Leaked talks suggest unnamed US county paid $1 million to extortion gang

A leaked transcript and supporting artifacts suggest that an unidentified US county paid $1 million to an extortion group after criminals claimed to have taken more than 2 TB of data. The episode, des...

A leaked transcript and supporting artifacts suggest that an unidentified US county paid $1 million to an extortion group after criminals claimed to have taken more than 2 TB of data. The episode, described in a threat-intelligence case study, raises familiar questions about whether ransom payments actually reduce risk or simply buy an unverified promise.

According to the report, the group behind the operation, calling itself Kairos, first demanded $3 million. Negotiations then played out over several weeks, with county officials saying they could not meet the initial figure and countering with offers that rose from $100,000 to $255,000 and later $430,000. The parties ultimately settled on $1 million in Bitcoin.

What the county asked for

The transcript suggests the public agency sought more than a verbal assurance in return for payment.
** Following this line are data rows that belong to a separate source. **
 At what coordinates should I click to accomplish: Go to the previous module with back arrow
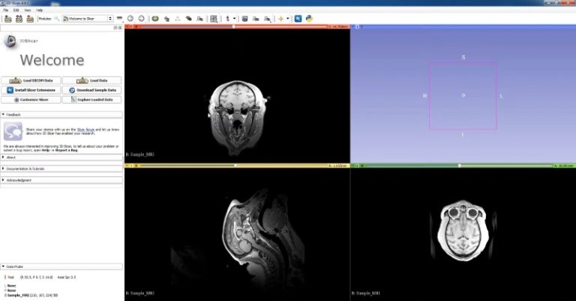tap(130, 18)
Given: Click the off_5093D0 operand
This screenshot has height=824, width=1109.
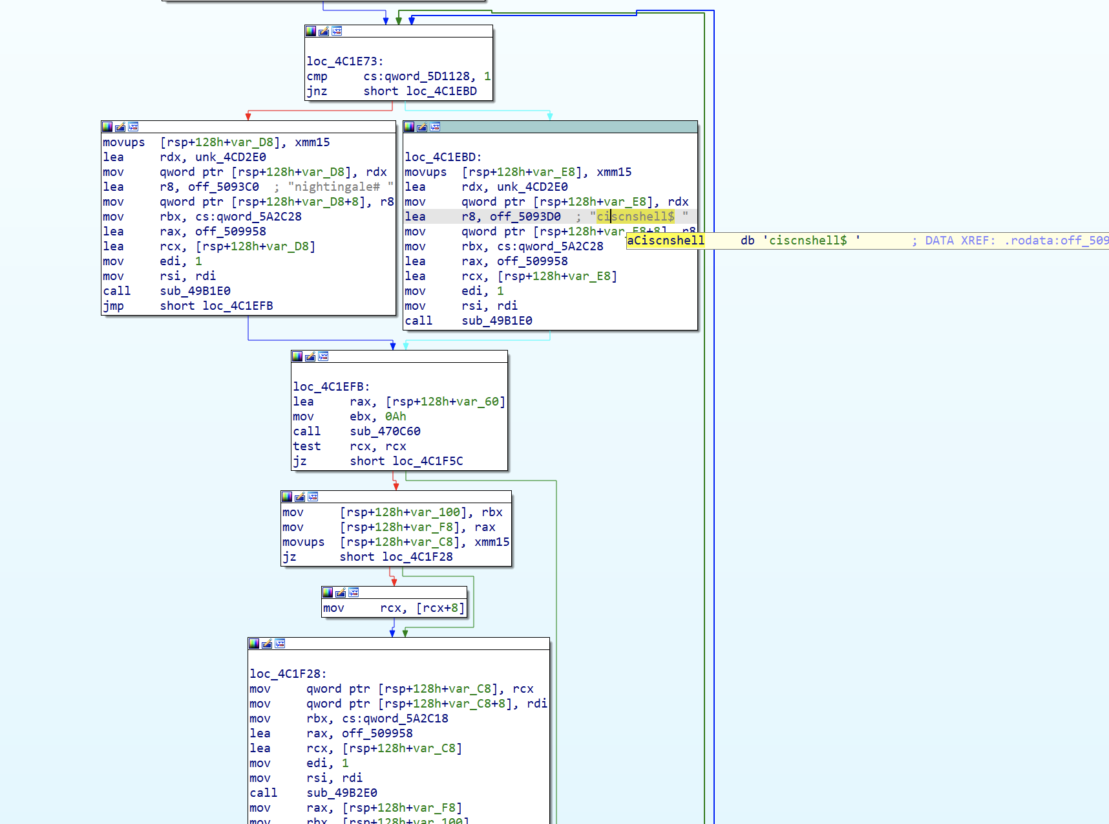Looking at the screenshot, I should [525, 217].
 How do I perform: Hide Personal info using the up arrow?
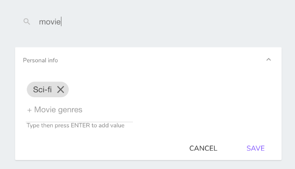tap(269, 60)
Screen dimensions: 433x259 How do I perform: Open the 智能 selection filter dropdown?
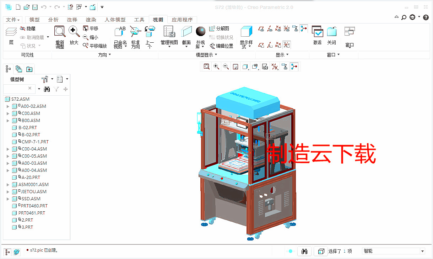pos(423,251)
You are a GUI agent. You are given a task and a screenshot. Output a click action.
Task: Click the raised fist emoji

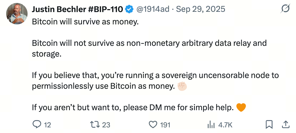tap(182, 86)
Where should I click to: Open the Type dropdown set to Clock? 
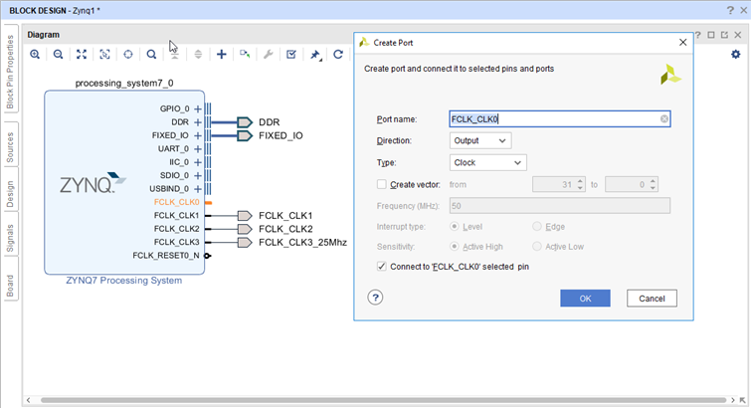487,162
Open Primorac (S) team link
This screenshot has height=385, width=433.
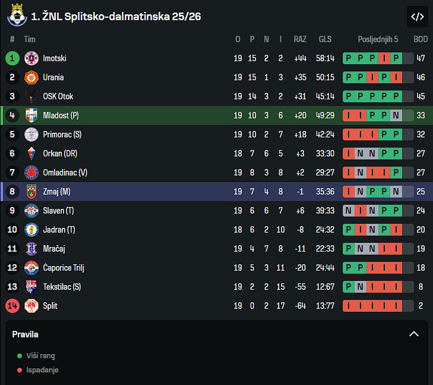coord(62,134)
It requested:

  • proof that the stolen data had been deleted
  • a full list of files taken
  • an explanation of how the attackers gained access

Kairos said it would provide a sample list of files and claimed it had entered the network by brute force. The group also shared what it described as evidence of deletion and promised not to sell the data or attack the victim again.
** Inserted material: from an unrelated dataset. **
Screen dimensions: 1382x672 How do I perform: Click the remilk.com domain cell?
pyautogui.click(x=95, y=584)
However, the researcher behind the analysis noted that there was no independent way to confirm deletion of the stolen material. That limitation is one reason law enforcement agencies repeatedly warn victims that ransom payments do not guarantee data recovery or prevent later leaks.
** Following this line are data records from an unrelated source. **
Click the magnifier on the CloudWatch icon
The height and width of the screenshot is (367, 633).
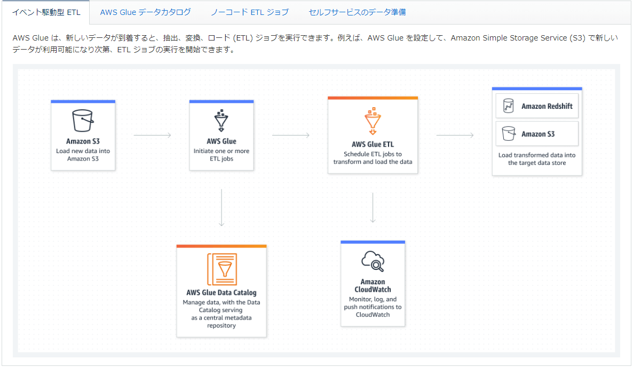tap(377, 264)
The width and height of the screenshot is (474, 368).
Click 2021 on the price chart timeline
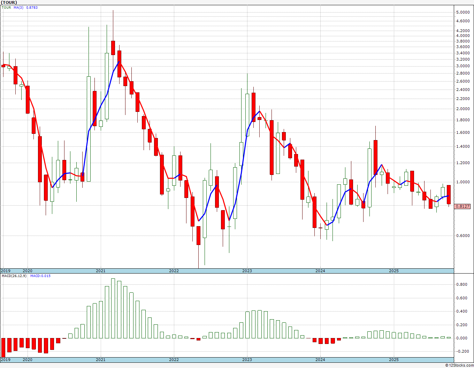(x=100, y=271)
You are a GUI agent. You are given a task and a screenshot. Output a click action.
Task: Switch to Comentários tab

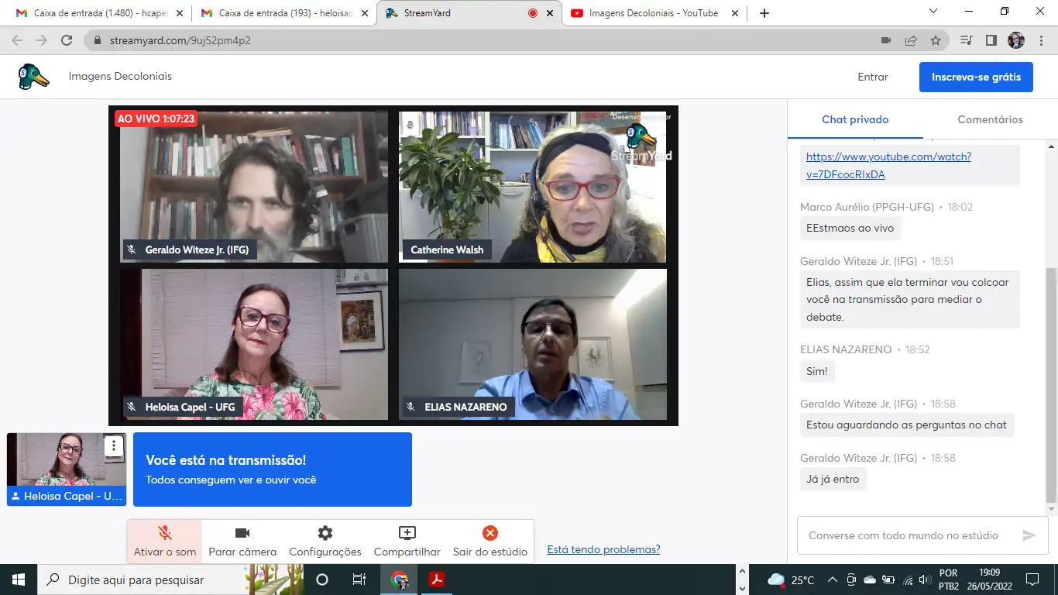990,119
Possible victim still unclear

The report does not name the county directly, but one clue points to Ohio: a file among the alleged stolen material referenced Dublin, a city that spans several counties in the state. The findings also overlap in timing with a public disclosure from Union County, Ohio, which said it suffered a ransomware-related intrusion in May 2025 involving personal and sensitive data.

So far, officials have not confirmed whether Union County is the entity referenced in the leaked negotiation records. The FBI declined to comment, and the report cautions that the incident may not have involved traditional ransomware at all, since no decryptor or encryption tool was identified.

The case underscores the difficult choices public agencies face when sensitive data is exposed and the attackers set the terms.